Pick out every line of the material that contains the string "share", and copy each one.

Entries from a dataset
━━━━━━

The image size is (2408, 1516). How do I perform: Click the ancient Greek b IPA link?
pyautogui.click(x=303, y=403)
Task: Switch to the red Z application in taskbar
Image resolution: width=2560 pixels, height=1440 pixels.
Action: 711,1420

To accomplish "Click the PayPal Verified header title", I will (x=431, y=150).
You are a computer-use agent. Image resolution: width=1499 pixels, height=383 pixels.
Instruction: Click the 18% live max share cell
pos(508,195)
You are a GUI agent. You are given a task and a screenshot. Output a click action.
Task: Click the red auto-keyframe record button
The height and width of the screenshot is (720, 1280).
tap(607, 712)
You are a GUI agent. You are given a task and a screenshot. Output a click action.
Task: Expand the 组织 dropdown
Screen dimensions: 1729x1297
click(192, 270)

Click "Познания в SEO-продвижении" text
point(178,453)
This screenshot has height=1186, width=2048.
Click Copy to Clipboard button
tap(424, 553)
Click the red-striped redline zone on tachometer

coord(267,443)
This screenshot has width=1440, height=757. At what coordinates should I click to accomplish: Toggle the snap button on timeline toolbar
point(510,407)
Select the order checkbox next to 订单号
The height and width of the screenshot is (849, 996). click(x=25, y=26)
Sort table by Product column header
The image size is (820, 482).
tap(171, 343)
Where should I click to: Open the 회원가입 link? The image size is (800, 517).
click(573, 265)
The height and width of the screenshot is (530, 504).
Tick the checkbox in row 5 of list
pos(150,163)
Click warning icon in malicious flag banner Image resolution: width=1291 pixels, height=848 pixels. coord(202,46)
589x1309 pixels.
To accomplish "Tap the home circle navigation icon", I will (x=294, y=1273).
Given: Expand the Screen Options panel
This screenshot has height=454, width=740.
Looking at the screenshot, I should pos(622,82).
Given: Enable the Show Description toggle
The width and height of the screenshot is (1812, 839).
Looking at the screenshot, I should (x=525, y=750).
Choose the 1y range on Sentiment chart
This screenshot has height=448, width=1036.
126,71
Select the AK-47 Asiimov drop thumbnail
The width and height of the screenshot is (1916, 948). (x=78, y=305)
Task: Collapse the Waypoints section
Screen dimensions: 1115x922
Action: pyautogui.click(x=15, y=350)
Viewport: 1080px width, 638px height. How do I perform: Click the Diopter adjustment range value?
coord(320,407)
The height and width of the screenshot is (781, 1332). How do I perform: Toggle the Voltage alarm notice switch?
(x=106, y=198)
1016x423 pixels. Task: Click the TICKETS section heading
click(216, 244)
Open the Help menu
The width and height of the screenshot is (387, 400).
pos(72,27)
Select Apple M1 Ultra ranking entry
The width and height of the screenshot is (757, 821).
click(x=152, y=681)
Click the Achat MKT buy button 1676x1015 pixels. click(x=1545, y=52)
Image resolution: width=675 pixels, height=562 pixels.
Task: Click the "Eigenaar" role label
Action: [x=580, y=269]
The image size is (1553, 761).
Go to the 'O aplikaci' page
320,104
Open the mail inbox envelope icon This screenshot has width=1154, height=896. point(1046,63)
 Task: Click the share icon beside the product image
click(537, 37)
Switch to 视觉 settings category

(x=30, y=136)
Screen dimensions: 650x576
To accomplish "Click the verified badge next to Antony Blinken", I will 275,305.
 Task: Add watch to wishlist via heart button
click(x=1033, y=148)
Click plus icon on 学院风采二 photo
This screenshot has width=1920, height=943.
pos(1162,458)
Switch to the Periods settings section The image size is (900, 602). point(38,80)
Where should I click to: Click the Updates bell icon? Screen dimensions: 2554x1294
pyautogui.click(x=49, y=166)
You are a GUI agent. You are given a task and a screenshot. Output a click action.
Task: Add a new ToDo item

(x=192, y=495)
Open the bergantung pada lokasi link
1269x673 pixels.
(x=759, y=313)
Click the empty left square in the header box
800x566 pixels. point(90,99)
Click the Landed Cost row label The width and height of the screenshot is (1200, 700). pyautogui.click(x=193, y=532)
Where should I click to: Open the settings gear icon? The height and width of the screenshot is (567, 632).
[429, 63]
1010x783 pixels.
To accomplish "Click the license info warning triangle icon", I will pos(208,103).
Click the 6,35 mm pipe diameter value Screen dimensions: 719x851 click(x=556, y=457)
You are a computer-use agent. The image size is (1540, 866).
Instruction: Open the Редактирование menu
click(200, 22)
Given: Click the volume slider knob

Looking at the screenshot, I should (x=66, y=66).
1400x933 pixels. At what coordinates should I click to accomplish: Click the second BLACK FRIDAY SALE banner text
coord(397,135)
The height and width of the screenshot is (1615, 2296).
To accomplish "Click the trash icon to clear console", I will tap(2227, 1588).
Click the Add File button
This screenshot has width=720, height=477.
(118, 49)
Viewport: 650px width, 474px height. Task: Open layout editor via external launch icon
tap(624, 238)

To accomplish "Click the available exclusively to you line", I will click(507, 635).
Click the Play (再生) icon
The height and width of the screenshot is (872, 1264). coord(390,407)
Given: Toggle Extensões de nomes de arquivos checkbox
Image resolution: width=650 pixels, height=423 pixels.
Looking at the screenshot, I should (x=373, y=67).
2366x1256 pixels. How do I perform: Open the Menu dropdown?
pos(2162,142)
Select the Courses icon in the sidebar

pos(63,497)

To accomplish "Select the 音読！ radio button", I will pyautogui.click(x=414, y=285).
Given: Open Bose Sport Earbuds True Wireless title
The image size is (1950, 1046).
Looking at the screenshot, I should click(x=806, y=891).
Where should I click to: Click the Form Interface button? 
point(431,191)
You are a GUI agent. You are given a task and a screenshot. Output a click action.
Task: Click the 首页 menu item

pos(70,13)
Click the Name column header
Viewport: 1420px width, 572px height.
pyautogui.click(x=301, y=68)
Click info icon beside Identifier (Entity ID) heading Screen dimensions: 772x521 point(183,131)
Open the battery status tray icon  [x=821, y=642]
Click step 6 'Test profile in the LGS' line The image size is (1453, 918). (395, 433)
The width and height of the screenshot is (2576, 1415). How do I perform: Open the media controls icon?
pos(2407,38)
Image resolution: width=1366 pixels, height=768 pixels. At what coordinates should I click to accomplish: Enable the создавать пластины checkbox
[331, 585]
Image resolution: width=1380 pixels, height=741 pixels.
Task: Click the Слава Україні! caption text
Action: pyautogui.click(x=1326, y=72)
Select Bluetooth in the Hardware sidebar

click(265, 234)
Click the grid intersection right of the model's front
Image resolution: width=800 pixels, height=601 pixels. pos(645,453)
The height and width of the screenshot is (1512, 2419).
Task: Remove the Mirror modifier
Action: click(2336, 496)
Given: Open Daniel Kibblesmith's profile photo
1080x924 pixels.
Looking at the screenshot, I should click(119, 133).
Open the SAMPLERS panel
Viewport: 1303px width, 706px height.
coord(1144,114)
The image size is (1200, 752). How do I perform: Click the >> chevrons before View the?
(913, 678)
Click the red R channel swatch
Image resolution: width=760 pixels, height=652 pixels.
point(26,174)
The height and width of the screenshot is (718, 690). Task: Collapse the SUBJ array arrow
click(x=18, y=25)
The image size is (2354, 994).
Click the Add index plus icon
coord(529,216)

━━━━━━

» Task output
Instruction: Click the 18% live max share cell
 Task: Click the share icon beside the product image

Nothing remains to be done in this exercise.